■ WORK ORDER: Would you restate each line of the data below word for word, without its pictures?

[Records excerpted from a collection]
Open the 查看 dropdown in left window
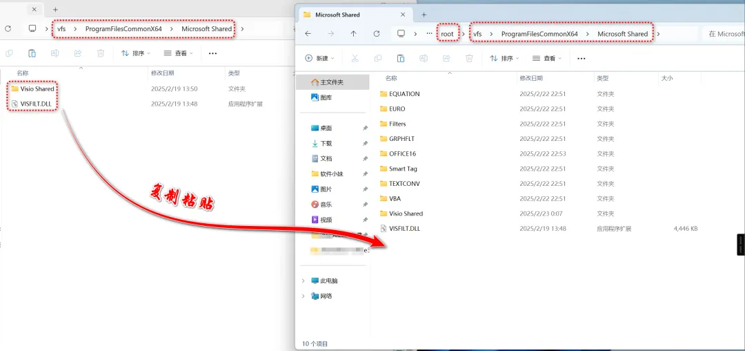 178,53
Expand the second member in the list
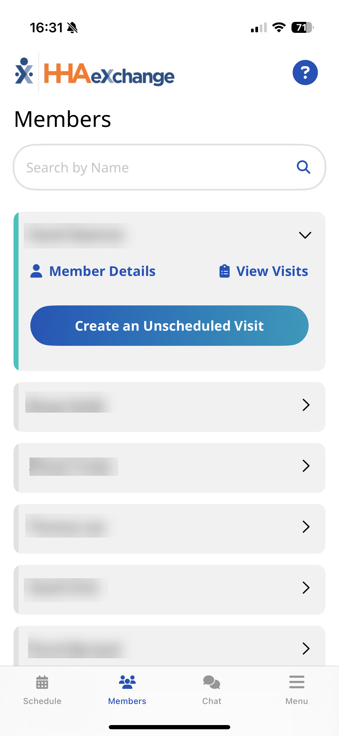Viewport: 339px width, 736px height. [306, 405]
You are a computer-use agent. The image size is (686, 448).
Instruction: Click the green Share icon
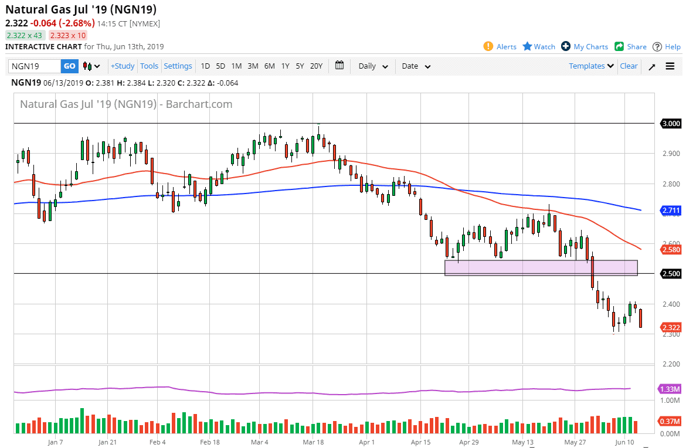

■ REPLY:
Open the 查看 dropdown in left window
 178,53
Expand the second member in the list
Viewport: 339px width, 736px height. [306, 405]
You are a computer-use agent. The image size is (686, 448).
Instruction: Click the green Share icon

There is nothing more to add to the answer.